The appellant pay two-thirds of the respondent’s costs of Appeal No EA 37 of 2009 as agreed and failing agreement as assessed under Chapter 19 of the Family Law Rules 2004.
IT IS NOTED that publication of this judgment under the pseudonym Aldridge & Keaton (Costs) is approved pursuant to s 121(9)(g) of the Family Law Act 1975 (Cth).
| THE FULL COURT OF THE FAMILY COURT OF AUSTRALIA AT SYDNEY |
Appeal Number: EA 22 of 2009; EA 37 of 2009
File Number: SYC 3130 of 2008
| Ms Aldridge |
Appellant
And
| Ms Keaton |
Respondent
REASONS FOR JUDGMENT
Introduction
On 22 December 2009 we published our reasons for judgment and dismissed the mother’s appeal against orders made by Chief Federal Magistrate Pascoe on 9 February 2009. We concluded there was no appealable error in the Chief Federal Magistrate’s orders which provided for the applicant, Ms Keaton, to spend time with the child, B.
Prior to hearing the substantive appeal we heard an appeal against the Chief Federal Magistrate’s refusal to stay Order 1 of the parenting orders pending determination of the substantive appeal.
We delivered our reasons in respect of the stay appeal on 19 June 2009 and dismissed that appeal. At the same time we made the following order:
(2)That the respondent’s costs be reserved and dealt with at the same time the Full Court deals with the costs of the substantive appeal.

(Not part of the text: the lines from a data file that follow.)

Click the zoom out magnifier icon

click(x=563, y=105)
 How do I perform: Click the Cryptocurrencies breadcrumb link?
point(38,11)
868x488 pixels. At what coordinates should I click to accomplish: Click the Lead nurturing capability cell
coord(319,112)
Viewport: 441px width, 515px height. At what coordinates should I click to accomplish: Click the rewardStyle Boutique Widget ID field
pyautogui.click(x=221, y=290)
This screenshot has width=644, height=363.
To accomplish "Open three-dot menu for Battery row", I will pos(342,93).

In our orders made on 22 December 2009 we provided a timetable for the filing of written submissions in respect of the costs of the appeal. Our order was as follows:
(2)The parties are at liberty to file written submissions with regard to the costs of the appeal in accordance with the following timetable:
(a)on behalf of the appellant within 21 days of the date hereof;
(b)on behalf of the respondent in response thereto within 21 days thereafter;
(c)on behalf of the appellant in reply thereto within seven days thereafter; and
(d)that each submission have endorsed on the cover sheet the date on which a copy of that submission was served on the other party.

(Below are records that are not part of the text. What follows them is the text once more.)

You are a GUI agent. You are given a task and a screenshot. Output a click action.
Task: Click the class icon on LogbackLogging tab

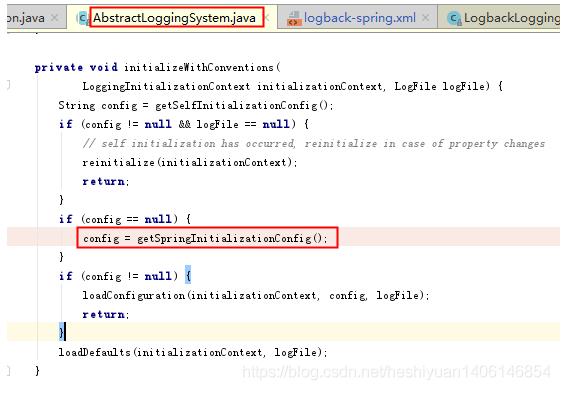pos(454,18)
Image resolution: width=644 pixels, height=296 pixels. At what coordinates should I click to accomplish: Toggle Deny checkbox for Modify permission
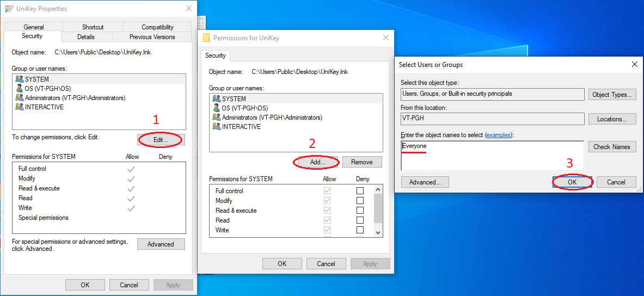tap(360, 201)

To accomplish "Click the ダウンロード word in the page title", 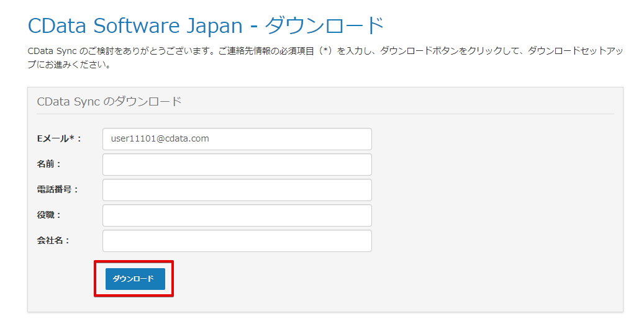I will click(324, 26).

On 12 February 2010 the applicant, Ms Keaton, who was the respondent to both appeals, filed her submissions in respect of costs. In her submissions the respondent seeks an order in her favour for an amount of $29,395.00. It is not clear to us whether the sum sought is a composite sum in respect of both appeals but we imply this to be the case as both appeals were heard on 16 June 2009. Forming part of the respondent’s submissions is a schedule setting out how the costs claimed are calculated. However, the basis of charging is not disclosed and counsel’s fees are in excess of the fees provided in Schedule 3 to the Family Law Rules 2004 (“the rules”).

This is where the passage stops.